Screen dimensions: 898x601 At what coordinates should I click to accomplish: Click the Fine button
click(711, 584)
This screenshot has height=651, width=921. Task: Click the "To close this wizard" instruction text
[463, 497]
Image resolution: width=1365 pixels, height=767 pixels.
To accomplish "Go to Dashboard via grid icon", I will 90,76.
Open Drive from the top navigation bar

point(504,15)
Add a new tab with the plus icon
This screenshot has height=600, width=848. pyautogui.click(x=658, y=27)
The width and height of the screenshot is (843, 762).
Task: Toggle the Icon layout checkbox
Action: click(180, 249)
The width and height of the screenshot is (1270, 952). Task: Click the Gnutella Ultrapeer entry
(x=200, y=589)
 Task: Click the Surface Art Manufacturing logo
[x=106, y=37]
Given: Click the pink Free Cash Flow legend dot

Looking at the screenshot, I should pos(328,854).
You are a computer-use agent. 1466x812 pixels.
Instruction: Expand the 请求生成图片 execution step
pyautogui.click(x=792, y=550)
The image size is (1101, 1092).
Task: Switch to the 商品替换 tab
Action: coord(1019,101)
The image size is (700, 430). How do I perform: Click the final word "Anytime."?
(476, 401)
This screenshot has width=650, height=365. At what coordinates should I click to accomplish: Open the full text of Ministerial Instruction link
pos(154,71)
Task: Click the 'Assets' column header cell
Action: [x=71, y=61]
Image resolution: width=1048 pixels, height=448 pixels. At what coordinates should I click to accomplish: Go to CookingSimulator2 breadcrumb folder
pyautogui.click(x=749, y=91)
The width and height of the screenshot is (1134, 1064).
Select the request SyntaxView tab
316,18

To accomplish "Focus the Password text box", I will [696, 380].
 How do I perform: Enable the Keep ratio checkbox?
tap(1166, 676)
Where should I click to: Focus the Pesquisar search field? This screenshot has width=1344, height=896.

*EXERCISE OBJECTIVE*
Put the material above into a numbered list, one line per item, leaving out the blank lines.

*THE RESULT*
1. Screen dimensions: 898x601 At what coordinates should I click to accomplish: Click the Fine button
2. click(711, 584)
3. This screenshot has height=651, width=921. Task: Click the "To close this wizard" instruction text
4. [463, 497]
5. Image resolution: width=1365 pixels, height=767 pixels.
6. To accomplish "Go to Dashboard via grid icon", I will 90,76.
7. Open Drive from the top navigation bar
8. point(504,15)
9. Add a new tab with the plus icon
10. This screenshot has height=600, width=848. pyautogui.click(x=658, y=27)
11. The width and height of the screenshot is (843, 762).
12. Task: Toggle the Icon layout checkbox
13. Action: click(180, 249)
14. The width and height of the screenshot is (1270, 952). Task: Click the Gnutella Ultrapeer entry
15. (x=200, y=589)
16.  Task: Click the Surface Art Manufacturing logo
17. [x=106, y=37]
18. Given: Click the pink Free Cash Flow legend dot
19. Looking at the screenshot, I should pos(328,854).
20. You are a computer-use agent. 1466x812 pixels.
21. Instruction: Expand the 请求生成图片 execution step
22. pyautogui.click(x=792, y=550)
23. The image size is (1101, 1092).
24. Task: Switch to the 商品替换 tab
25. Action: coord(1019,101)
26. The image size is (700, 430). How do I perform: Click the final word "Anytime."?
27. (476, 401)
28. This screenshot has width=650, height=365. At what coordinates should I click to accomplish: Open the full text of Ministerial Instruction link
29. pos(154,71)
30. Task: Click the 'Assets' column header cell
31. Action: [x=71, y=61]
32. Image resolution: width=1048 pixels, height=448 pixels. At what coordinates should I click to accomplish: Go to CookingSimulator2 breadcrumb folder
33. pyautogui.click(x=749, y=91)
34. The width and height of the screenshot is (1134, 1064).
35. Select the request SyntaxView tab
36. 316,18
37. To accomplish "Focus the Password text box", I will [696, 380].
38.  How do I perform: Enable the Keep ratio checkbox?
39. tap(1166, 676)
40. Where should I click to: Focus the Pesquisar search field? This screenshot has width=1344, height=896.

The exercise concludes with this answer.